Content starts
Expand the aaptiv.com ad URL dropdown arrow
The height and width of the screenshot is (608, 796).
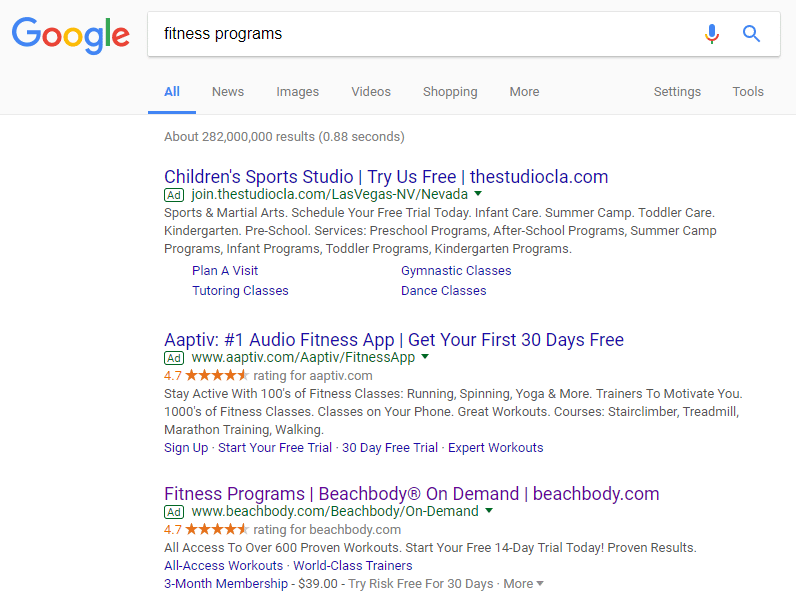(x=425, y=357)

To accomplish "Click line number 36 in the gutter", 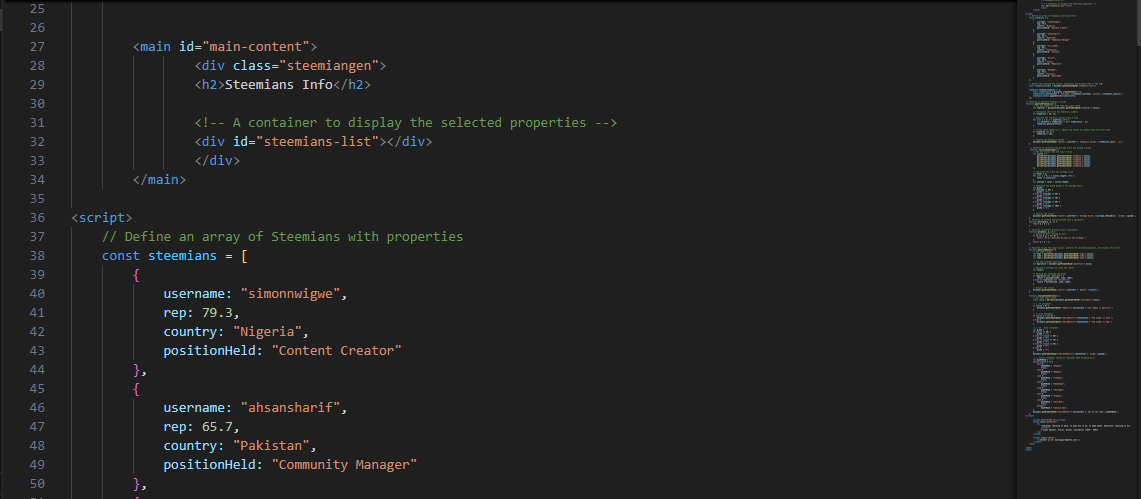I will pos(37,217).
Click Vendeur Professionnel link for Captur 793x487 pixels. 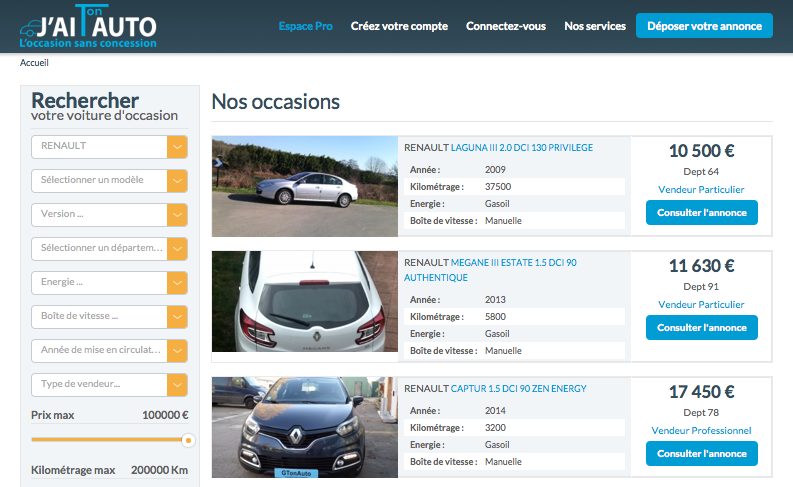click(701, 431)
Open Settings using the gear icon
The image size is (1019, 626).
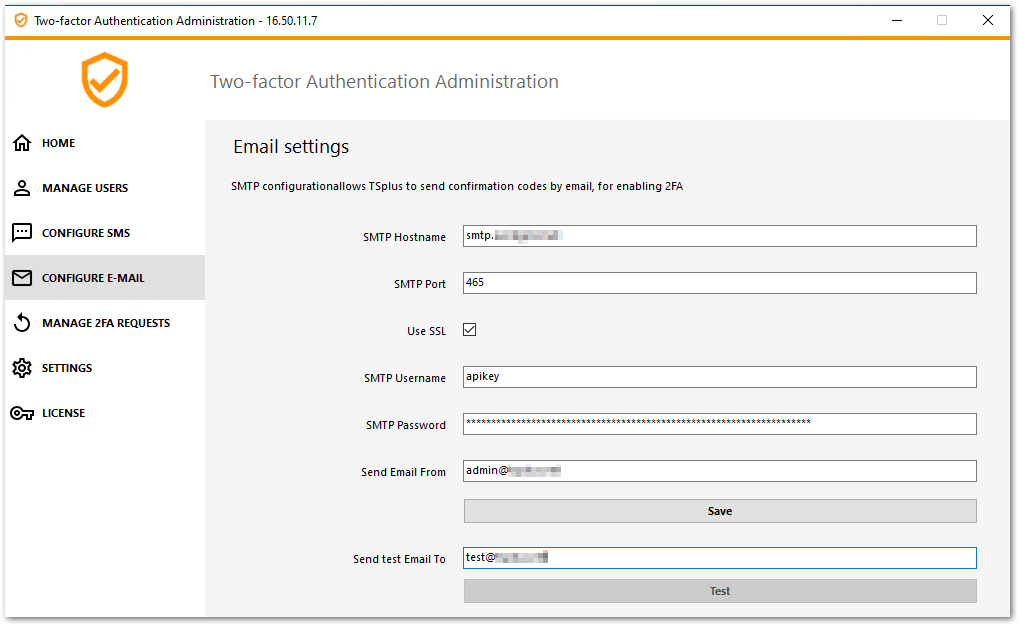[22, 367]
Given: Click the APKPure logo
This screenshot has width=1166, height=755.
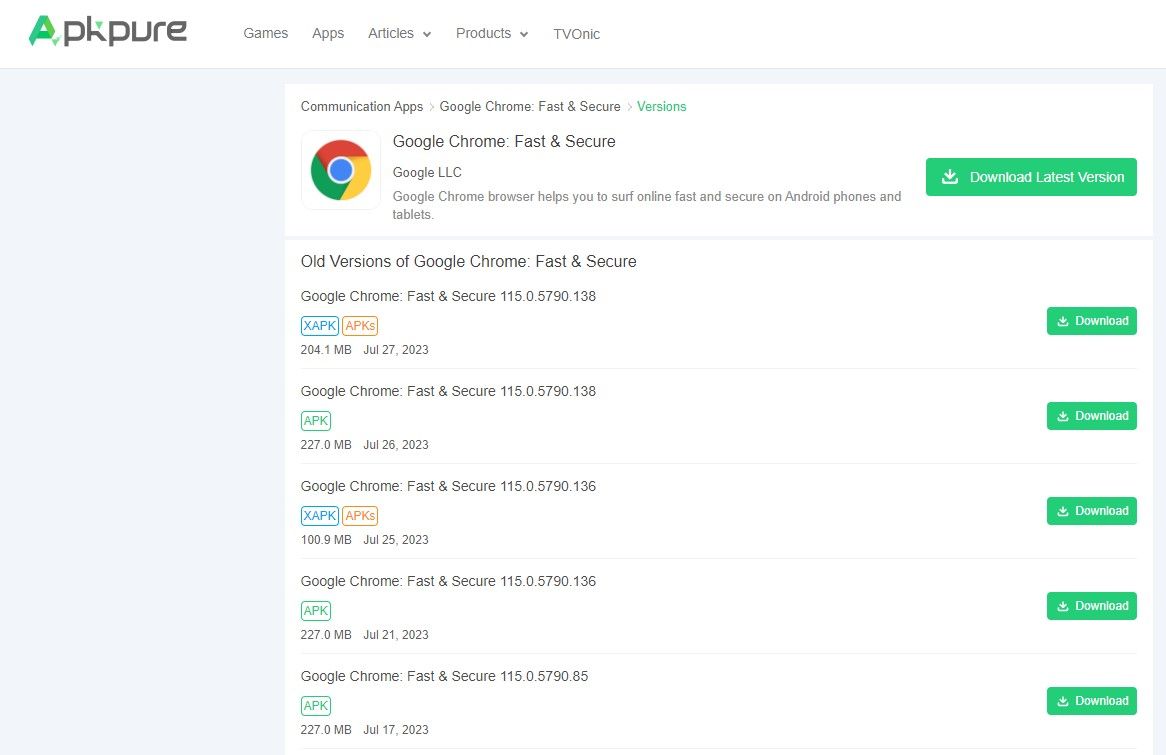Looking at the screenshot, I should (107, 31).
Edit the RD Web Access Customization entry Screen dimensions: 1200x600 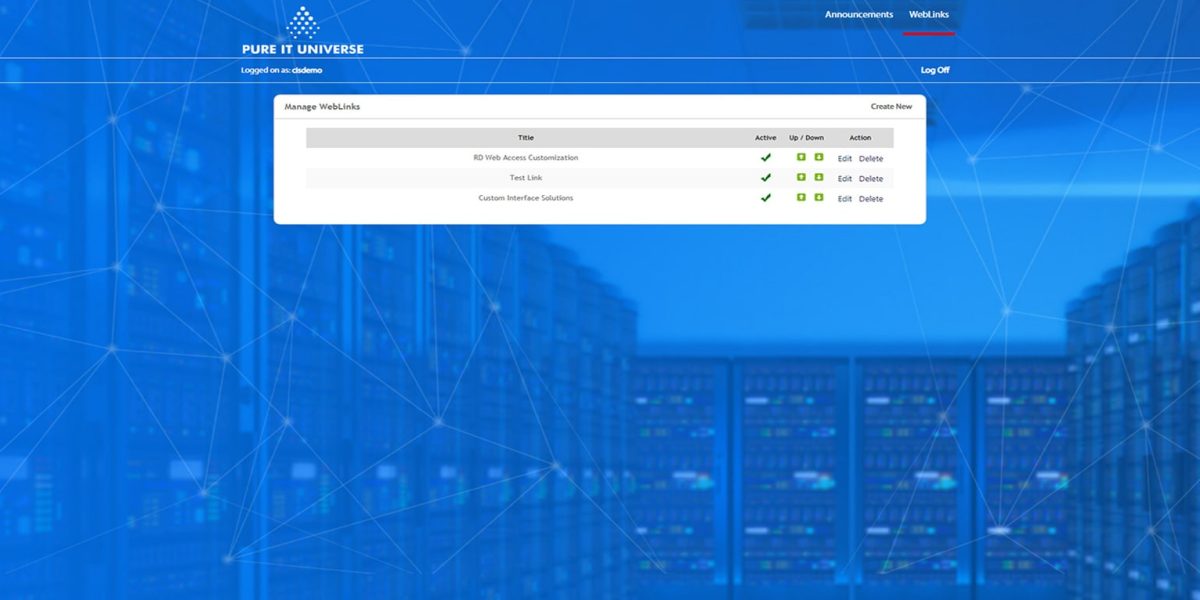pos(845,158)
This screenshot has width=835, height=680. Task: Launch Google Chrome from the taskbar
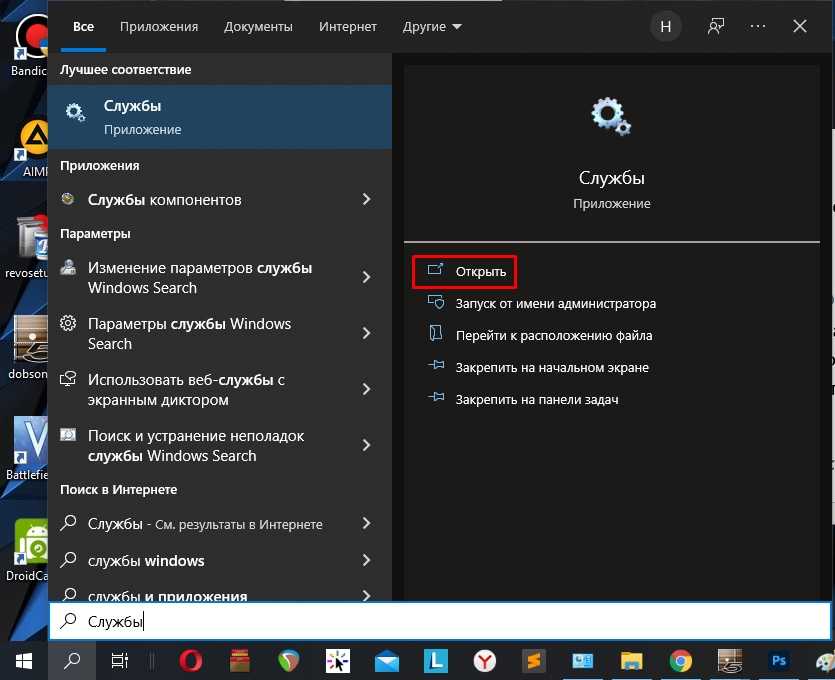pyautogui.click(x=681, y=660)
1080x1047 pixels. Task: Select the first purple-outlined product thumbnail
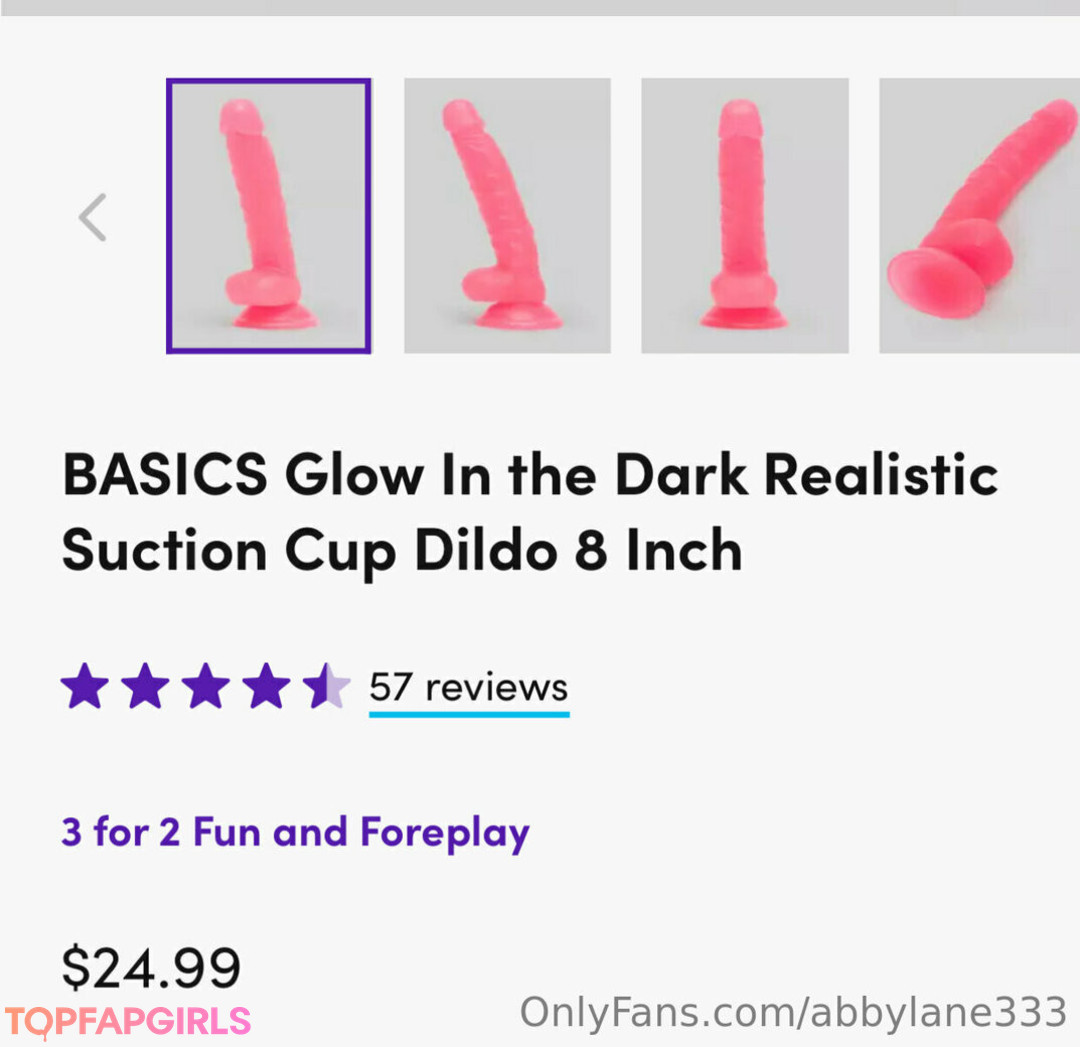click(268, 216)
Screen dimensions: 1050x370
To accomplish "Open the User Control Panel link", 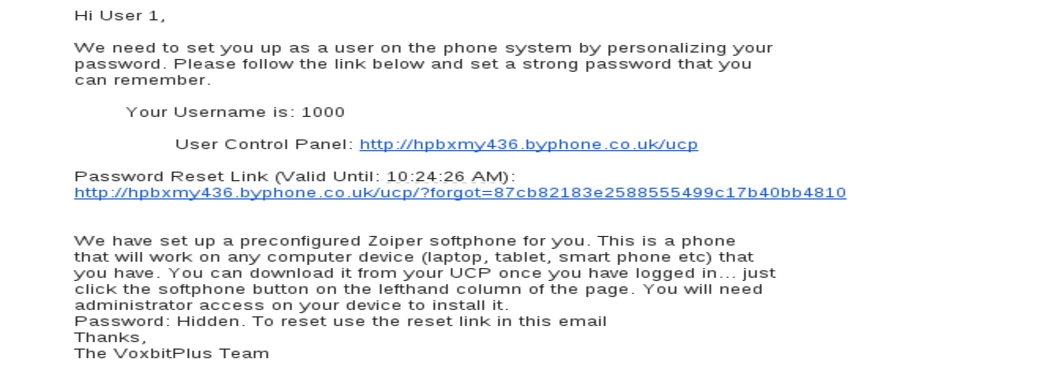I will (x=528, y=145).
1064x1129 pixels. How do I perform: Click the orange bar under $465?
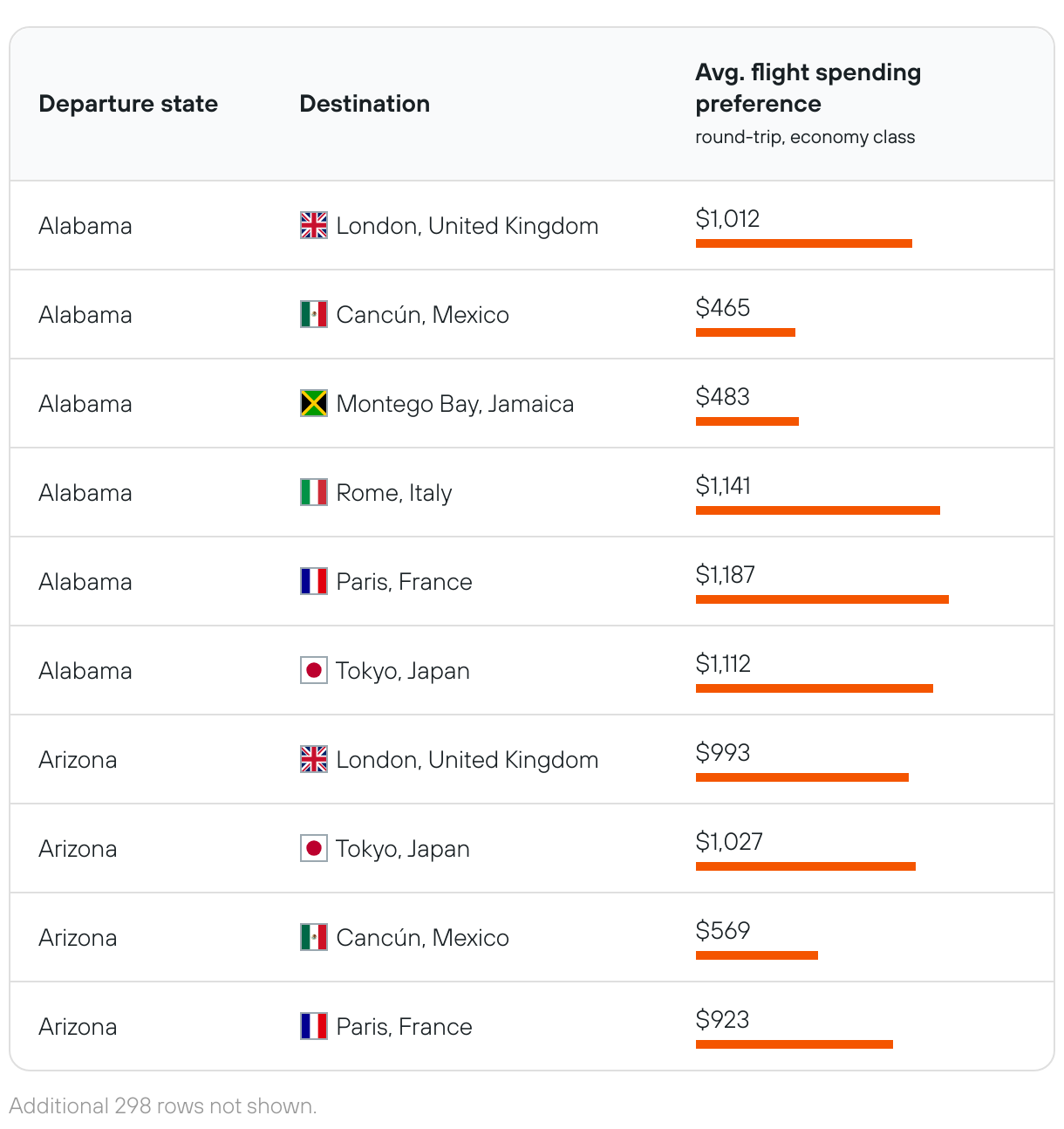coord(745,332)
Content ends
• **PROBLEM DESCRIPTION**:
The required output is the span of lines from the line with "1064x1129 pixels. How" through the final line of the listing above, reproduced exactly, minus the pictures.

• **RESPONSE TO THIS TASK**:
1064x1129 pixels. How do I perform: Click the orange bar under $465?
coord(745,332)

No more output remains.